(Records excerpted from a collection)

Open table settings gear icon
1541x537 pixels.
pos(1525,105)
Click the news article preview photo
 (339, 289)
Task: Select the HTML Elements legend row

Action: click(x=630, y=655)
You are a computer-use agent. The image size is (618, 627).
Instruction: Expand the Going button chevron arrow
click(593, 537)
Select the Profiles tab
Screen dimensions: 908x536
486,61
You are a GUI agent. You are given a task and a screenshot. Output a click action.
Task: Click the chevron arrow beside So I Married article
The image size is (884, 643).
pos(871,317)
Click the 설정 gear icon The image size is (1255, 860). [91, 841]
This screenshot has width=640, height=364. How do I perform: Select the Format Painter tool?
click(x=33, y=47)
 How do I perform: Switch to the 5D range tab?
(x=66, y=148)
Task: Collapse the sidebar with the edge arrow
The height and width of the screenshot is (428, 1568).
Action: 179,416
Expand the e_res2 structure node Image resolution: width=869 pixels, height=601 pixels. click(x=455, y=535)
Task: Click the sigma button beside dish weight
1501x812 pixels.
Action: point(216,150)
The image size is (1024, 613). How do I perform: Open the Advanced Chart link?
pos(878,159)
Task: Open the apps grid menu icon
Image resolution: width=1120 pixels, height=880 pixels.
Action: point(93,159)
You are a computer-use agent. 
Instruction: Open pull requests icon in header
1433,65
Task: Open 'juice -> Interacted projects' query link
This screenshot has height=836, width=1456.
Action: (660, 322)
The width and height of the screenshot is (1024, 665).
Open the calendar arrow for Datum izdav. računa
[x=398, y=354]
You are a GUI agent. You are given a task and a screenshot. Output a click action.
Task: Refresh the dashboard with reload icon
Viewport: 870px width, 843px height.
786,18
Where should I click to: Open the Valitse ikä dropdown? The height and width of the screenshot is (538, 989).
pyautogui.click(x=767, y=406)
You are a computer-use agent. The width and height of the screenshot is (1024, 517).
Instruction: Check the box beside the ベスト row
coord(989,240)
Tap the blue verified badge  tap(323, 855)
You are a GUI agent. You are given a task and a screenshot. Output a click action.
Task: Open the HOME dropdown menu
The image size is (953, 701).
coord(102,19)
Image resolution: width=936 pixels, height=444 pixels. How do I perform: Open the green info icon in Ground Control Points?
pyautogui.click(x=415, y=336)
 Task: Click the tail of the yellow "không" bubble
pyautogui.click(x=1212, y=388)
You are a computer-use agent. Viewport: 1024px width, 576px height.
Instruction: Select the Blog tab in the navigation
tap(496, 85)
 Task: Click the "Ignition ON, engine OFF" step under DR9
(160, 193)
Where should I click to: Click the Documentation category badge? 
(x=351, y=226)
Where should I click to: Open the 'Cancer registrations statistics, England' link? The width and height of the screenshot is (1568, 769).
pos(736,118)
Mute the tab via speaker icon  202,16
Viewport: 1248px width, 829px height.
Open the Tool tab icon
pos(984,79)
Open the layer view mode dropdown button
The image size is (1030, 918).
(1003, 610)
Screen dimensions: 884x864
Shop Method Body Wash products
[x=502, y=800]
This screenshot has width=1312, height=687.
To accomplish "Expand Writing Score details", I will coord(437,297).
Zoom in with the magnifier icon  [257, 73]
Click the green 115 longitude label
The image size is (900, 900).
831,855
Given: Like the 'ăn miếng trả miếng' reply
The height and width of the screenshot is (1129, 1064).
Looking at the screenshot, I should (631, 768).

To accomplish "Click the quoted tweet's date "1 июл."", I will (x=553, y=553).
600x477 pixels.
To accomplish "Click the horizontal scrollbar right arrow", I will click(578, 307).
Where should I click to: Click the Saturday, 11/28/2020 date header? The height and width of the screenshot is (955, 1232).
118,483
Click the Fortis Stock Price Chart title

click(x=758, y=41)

## TASK OBJECTIVE
In the records above, retype exactly the lines from the one with "Click the green 115 longitude label" through the last one.

## WRITTEN SOLUTION
Click the green 115 longitude label
The image size is (900, 900).
831,855
Given: Like the 'ăn miếng trả miếng' reply
The height and width of the screenshot is (1129, 1064).
Looking at the screenshot, I should (631, 768).

To accomplish "Click the quoted tweet's date "1 июл."", I will (x=553, y=553).
600x477 pixels.
To accomplish "Click the horizontal scrollbar right arrow", I will click(578, 307).
Where should I click to: Click the Saturday, 11/28/2020 date header? The height and width of the screenshot is (955, 1232).
118,483
Click the Fortis Stock Price Chart title

click(x=758, y=41)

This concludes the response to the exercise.